Mijn dominee heeft me ook een mevrouw op mijn dak gestuurd, die vorig jaar weduwe is geworden. Zij had tijd teveel en moet die nu blijkbaar aan mij besteden. Ik vond haar eerst wel aardig, maar ze wil teveel. Ze heeft het idee dat ik hier niet meer kan blijven wonen, dat ik meer hulp moet hebben. Ze heeft me zelfs meegenomen naar een bejaardenhuis om daar kennis te gaan maken. Ik werd nota bene in de gang in een stoel geplant, alsof ik een kind was, terwijl zij een onderonsje ging houden met de directeur. Daar ga ik natuurlijk niet naartoe.
Ook mijn achterneef is bezig een plaatsje voor mij te arrangeren. Hij zei dat hij contact op zou nemen met mijn zus. Alsof ik onmondig ben geworden!
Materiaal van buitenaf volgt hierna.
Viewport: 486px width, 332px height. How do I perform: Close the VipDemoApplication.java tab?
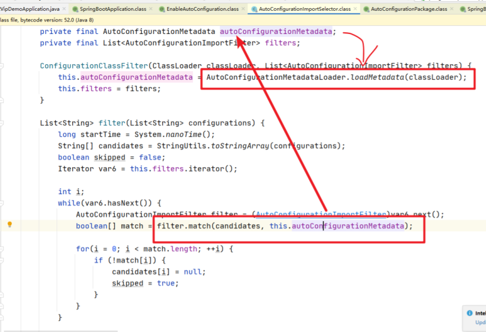[x=64, y=9]
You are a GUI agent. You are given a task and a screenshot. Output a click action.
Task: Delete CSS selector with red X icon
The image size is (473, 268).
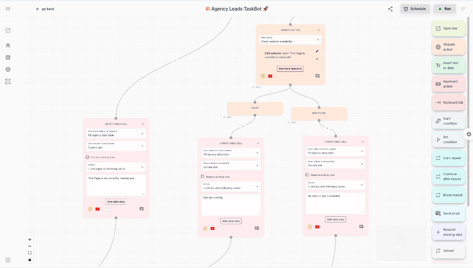[x=317, y=58]
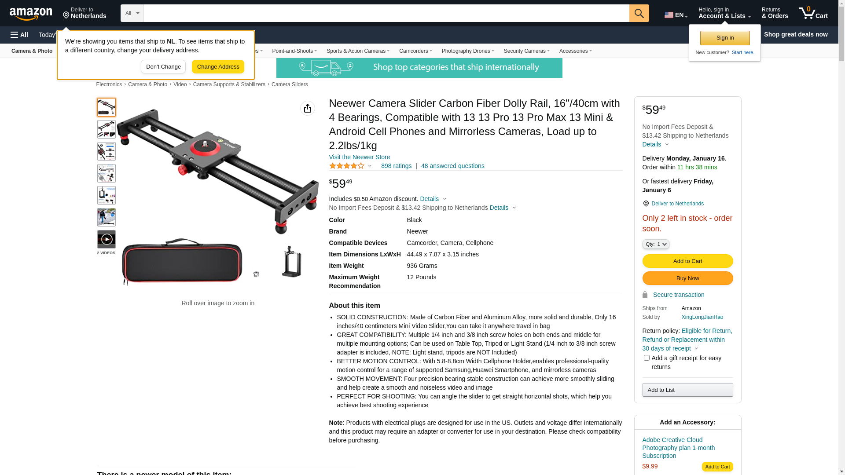
Task: Open the Photography Drones menu
Action: click(x=468, y=51)

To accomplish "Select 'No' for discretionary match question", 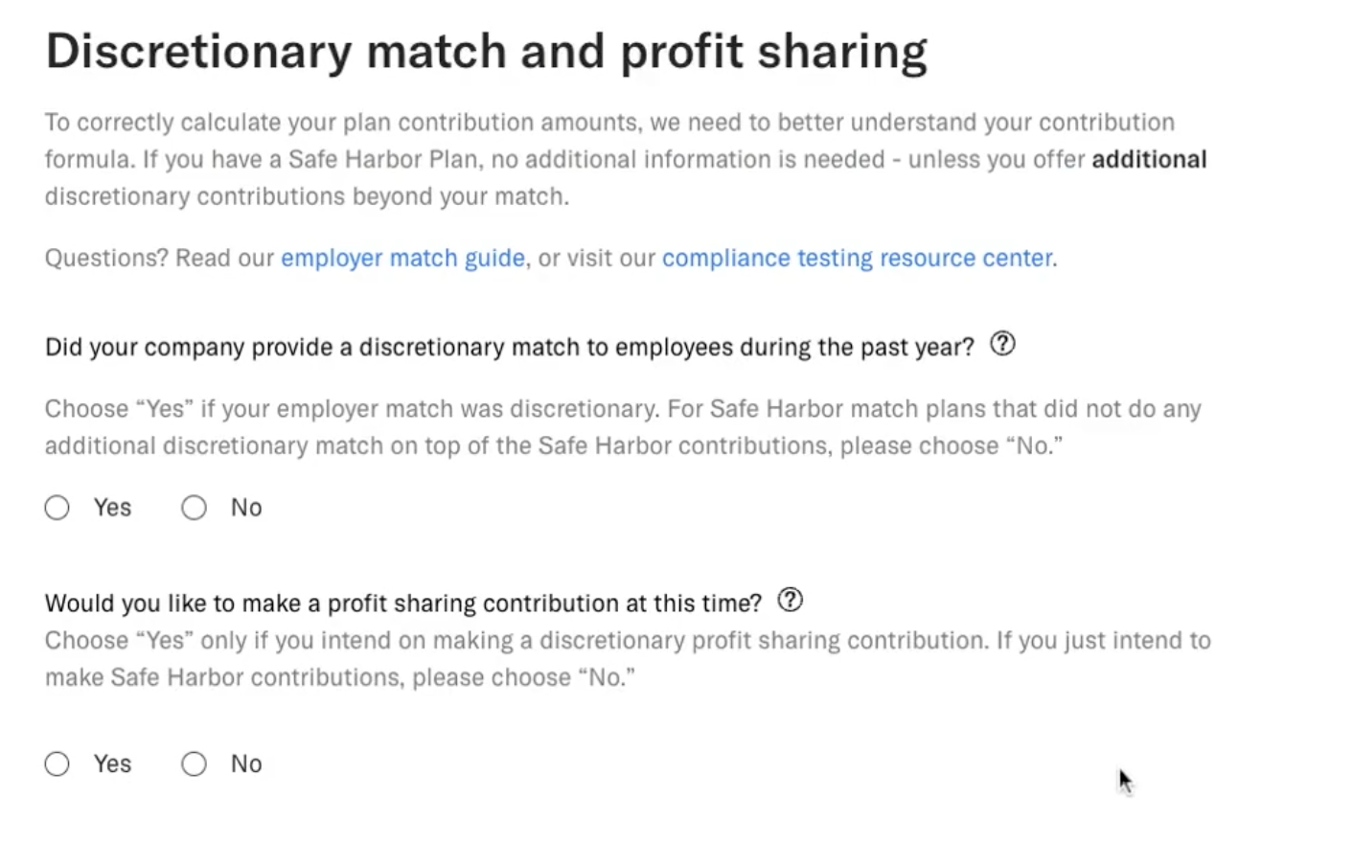I will (194, 507).
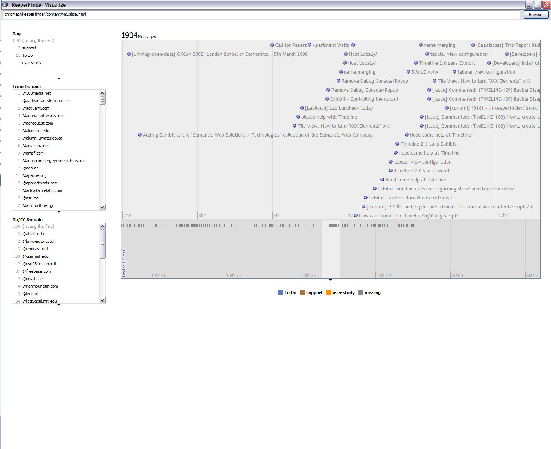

De mevrouw die mij bezoekt, heeft ontdekt dat mijn voordeursleutel altijd in het kastje naast de voordeur ligt. Eerst belde ze nog wel aan, maar daarna stapte ze meteen binnen. Nu belt ze zelfs niet meer, maar staat ineens bij mij in de kamer. Ik kon wel op de wc zijn of bezig me te verschonen in de slaapkamer. Ze zou daar zeker ook binnenstuiven.

‘Ik zal moeten sterven’ zag ik in dat visioen op mijn muur staan, ja dat hoeft mij niet verteld te worden, dat weet ik al mijn hele leven.